* _YOUR OBJECTIVE_
Reproduce the entries exactly.

* _RECORDS FOR THE TASK_
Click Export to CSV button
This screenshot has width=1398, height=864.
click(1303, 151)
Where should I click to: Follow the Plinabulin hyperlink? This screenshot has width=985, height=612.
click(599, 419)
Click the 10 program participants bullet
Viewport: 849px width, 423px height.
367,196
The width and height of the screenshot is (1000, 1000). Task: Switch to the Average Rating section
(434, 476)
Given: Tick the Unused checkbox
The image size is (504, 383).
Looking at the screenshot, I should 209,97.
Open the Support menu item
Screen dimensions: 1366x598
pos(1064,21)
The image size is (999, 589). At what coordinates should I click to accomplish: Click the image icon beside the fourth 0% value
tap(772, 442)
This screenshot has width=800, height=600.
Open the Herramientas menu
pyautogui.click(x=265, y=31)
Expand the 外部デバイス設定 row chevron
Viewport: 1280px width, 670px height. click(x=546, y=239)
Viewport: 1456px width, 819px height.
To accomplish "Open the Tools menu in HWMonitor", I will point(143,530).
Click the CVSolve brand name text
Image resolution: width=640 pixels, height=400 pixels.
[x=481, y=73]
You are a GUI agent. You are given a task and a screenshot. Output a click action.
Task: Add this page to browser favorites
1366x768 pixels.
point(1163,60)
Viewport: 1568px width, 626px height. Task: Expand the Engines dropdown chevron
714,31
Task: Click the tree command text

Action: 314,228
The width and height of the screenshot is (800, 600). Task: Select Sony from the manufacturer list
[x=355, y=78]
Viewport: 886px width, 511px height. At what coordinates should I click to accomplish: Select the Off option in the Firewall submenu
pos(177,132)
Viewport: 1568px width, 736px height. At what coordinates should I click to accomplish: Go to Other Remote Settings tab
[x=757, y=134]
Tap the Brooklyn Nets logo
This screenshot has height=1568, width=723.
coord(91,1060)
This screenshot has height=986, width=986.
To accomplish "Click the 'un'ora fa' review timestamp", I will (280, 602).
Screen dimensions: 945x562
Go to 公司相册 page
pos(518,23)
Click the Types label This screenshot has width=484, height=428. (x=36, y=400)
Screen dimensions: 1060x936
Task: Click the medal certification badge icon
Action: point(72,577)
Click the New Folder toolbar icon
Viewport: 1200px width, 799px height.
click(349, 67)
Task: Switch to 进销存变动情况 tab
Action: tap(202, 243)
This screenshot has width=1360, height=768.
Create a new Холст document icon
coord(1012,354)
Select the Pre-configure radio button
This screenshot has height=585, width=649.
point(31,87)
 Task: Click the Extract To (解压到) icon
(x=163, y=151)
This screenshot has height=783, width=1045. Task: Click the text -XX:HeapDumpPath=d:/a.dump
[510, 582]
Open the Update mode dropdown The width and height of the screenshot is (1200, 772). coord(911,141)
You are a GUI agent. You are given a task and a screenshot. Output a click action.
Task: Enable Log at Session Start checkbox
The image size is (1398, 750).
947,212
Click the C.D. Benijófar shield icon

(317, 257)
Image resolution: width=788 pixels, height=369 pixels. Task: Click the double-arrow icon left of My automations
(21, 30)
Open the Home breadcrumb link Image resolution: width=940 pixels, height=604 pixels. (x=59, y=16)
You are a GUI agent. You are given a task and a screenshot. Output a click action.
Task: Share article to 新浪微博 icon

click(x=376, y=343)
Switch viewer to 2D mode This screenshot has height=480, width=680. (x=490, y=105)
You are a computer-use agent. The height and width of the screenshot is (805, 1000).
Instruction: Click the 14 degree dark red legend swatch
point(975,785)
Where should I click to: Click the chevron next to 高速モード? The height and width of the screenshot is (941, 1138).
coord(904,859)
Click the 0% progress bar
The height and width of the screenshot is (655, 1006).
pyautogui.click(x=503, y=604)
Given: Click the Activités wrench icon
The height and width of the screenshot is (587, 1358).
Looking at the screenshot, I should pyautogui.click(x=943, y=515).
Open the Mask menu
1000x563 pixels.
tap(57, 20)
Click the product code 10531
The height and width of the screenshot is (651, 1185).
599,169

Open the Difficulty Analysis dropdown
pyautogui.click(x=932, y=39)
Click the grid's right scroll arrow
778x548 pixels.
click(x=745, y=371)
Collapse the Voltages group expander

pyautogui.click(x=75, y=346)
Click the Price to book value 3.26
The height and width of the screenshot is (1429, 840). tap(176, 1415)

* _EXERCISE RESPONSE_
Click Export to CSV button
This screenshot has width=1398, height=864.
click(1303, 151)
Where should I click to: Follow the Plinabulin hyperlink? This screenshot has width=985, height=612.
click(599, 419)
Click the 10 program participants bullet
Viewport: 849px width, 423px height.
367,196
The width and height of the screenshot is (1000, 1000). Task: Switch to the Average Rating section
(434, 476)
Given: Tick the Unused checkbox
The image size is (504, 383).
Looking at the screenshot, I should 209,97.
Open the Support menu item
Screen dimensions: 1366x598
pos(1064,21)
The image size is (999, 589). At what coordinates should I click to accomplish: Click the image icon beside the fourth 0% value
tap(772, 442)
This screenshot has width=800, height=600.
Open the Herramientas menu
pyautogui.click(x=265, y=31)
Expand the 外部デバイス設定 row chevron
Viewport: 1280px width, 670px height. click(x=546, y=239)
Viewport: 1456px width, 819px height.
To accomplish "Open the Tools menu in HWMonitor", I will point(143,530).
Click the CVSolve brand name text
Image resolution: width=640 pixels, height=400 pixels.
[x=481, y=73]
You are a GUI agent. You are given a task and a screenshot. Output a click action.
Task: Add this page to browser favorites
1366x768 pixels.
point(1163,60)
Viewport: 1568px width, 626px height. Task: Expand the Engines dropdown chevron
714,31
Task: Click the tree command text

Action: 314,228
The width and height of the screenshot is (800, 600). Task: Select Sony from the manufacturer list
[x=355, y=78]
Viewport: 886px width, 511px height. At what coordinates should I click to accomplish: Select the Off option in the Firewall submenu
pos(177,132)
Viewport: 1568px width, 736px height. At what coordinates should I click to accomplish: Go to Other Remote Settings tab
[x=757, y=134]
Tap the Brooklyn Nets logo
This screenshot has height=1568, width=723.
coord(91,1060)
This screenshot has height=986, width=986.
To accomplish "Click the 'un'ora fa' review timestamp", I will (280, 602).
Screen dimensions: 945x562
Go to 公司相册 page
pos(518,23)
Click the Types label This screenshot has width=484, height=428. (x=36, y=400)
Screen dimensions: 1060x936
Task: Click the medal certification badge icon
Action: point(72,577)
Click the New Folder toolbar icon
Viewport: 1200px width, 799px height.
click(349, 67)
Task: Switch to 进销存变动情况 tab
Action: tap(202, 243)
This screenshot has width=1360, height=768.
Create a new Холст document icon
coord(1012,354)
Select the Pre-configure radio button
This screenshot has height=585, width=649.
point(31,87)
 Task: Click the Extract To (解压到) icon
(x=163, y=151)
This screenshot has height=783, width=1045. Task: Click the text -XX:HeapDumpPath=d:/a.dump
[510, 582]
Open the Update mode dropdown The width and height of the screenshot is (1200, 772). coord(911,141)
You are a GUI agent. You are given a task and a screenshot. Output a click action.
Task: Enable Log at Session Start checkbox
The image size is (1398, 750).
947,212
Click the C.D. Benijófar shield icon

(317, 257)
Image resolution: width=788 pixels, height=369 pixels. Task: Click the double-arrow icon left of My automations
(21, 30)
Open the Home breadcrumb link Image resolution: width=940 pixels, height=604 pixels. (x=59, y=16)
You are a GUI agent. You are given a task and a screenshot. Output a click action.
Task: Share article to 新浪微博 icon

click(x=376, y=343)
Switch viewer to 2D mode This screenshot has height=480, width=680. (x=490, y=105)
You are a computer-use agent. The height and width of the screenshot is (805, 1000).
Instruction: Click the 14 degree dark red legend swatch
point(975,785)
Where should I click to: Click the chevron next to 高速モード? The height and width of the screenshot is (941, 1138).
coord(904,859)
Click the 0% progress bar
The height and width of the screenshot is (655, 1006).
pyautogui.click(x=503, y=604)
Given: Click the Activités wrench icon
The height and width of the screenshot is (587, 1358).
Looking at the screenshot, I should pyautogui.click(x=943, y=515).
Open the Mask menu
1000x563 pixels.
tap(57, 20)
Click the product code 10531
The height and width of the screenshot is (651, 1185).
599,169

Open the Difficulty Analysis dropdown
pyautogui.click(x=932, y=39)
Click the grid's right scroll arrow
778x548 pixels.
click(x=745, y=371)
Collapse the Voltages group expander

pyautogui.click(x=75, y=346)
Click the Price to book value 3.26
The height and width of the screenshot is (1429, 840). tap(176, 1415)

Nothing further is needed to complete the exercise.